Featured # Business Headlines | 4 years ago

U.S. Nonfarm Payrolls Increase less than Anticipated

In August, U.S. employment growth slowed more than anticipated following two consecutive months of healthy gains and wage gains, which could potentially rule out an interest rate hike from the Fed this month. Nonfarm payrolls increased by 151,000 jobs in August following an upwardly revised 275,000 increase in July, with hiring in manufacturing and construction sectors dropping, the Labor Department reported on Friday. The unemployment rate remained unchanged at 4.9% as more people entered the labor market.

The report comes after news on Thursday that the manufacturing sector pulled back in August, which had already cast doubts on an interest rate increase at the Fed’s Sept. 20-21 policy meeting.

“This mixed jobs report puts the Fed in a tricky situation. It’s not all around strong enough to assure a September interest rate hike. But it’s solid enough to engender a heated policy discussion,” stated Mohamed el-Erian, chief economic adviser at Allianz.
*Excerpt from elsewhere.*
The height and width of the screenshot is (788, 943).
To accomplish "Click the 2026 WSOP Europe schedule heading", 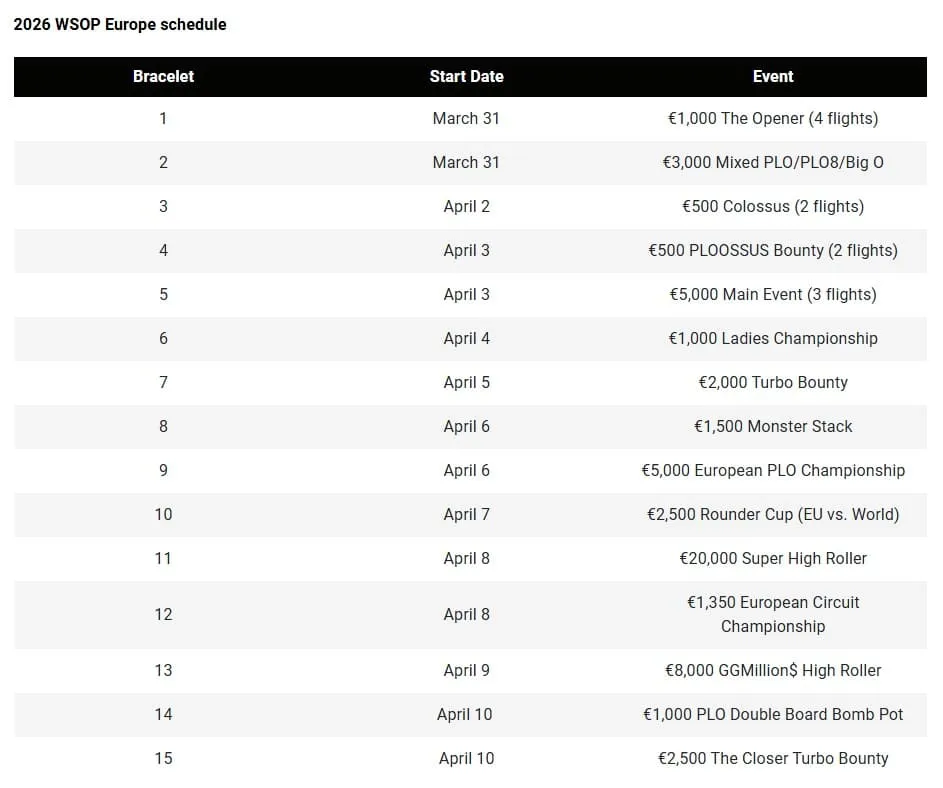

A poll from Economists had forecast payrolls increasing 180,000 last month and the unemployment rate dropping one-tenth of a percentage point to 4.8 percent August’s jobs gains, however, could still be sufficient to push the Fed to raise interest rates in December. The advance in payrolls reinforces views that the economy has regained speed after almost halting in the first half of the year.

Rate hike probabilities for both the September and December meetings gained after comments last Friday by Fed Chair Janet Yellen that the case for raising rates had strengthened in recent months. Following the report, financial markets were waging in a 21 percent possibility of a rate hike this month and a 58.6 percent probability in December, according to the CME Fedwatch tool.

The Fed lifted its benchmark overnight interest rate at the end of last year for the first time in nearly ten years, but has held it steady since among fears over low inflation. The dollar was marginally higher against a basket of currencies. Prices for U.S. government bonds dropped, while stocks on Wall Street increased.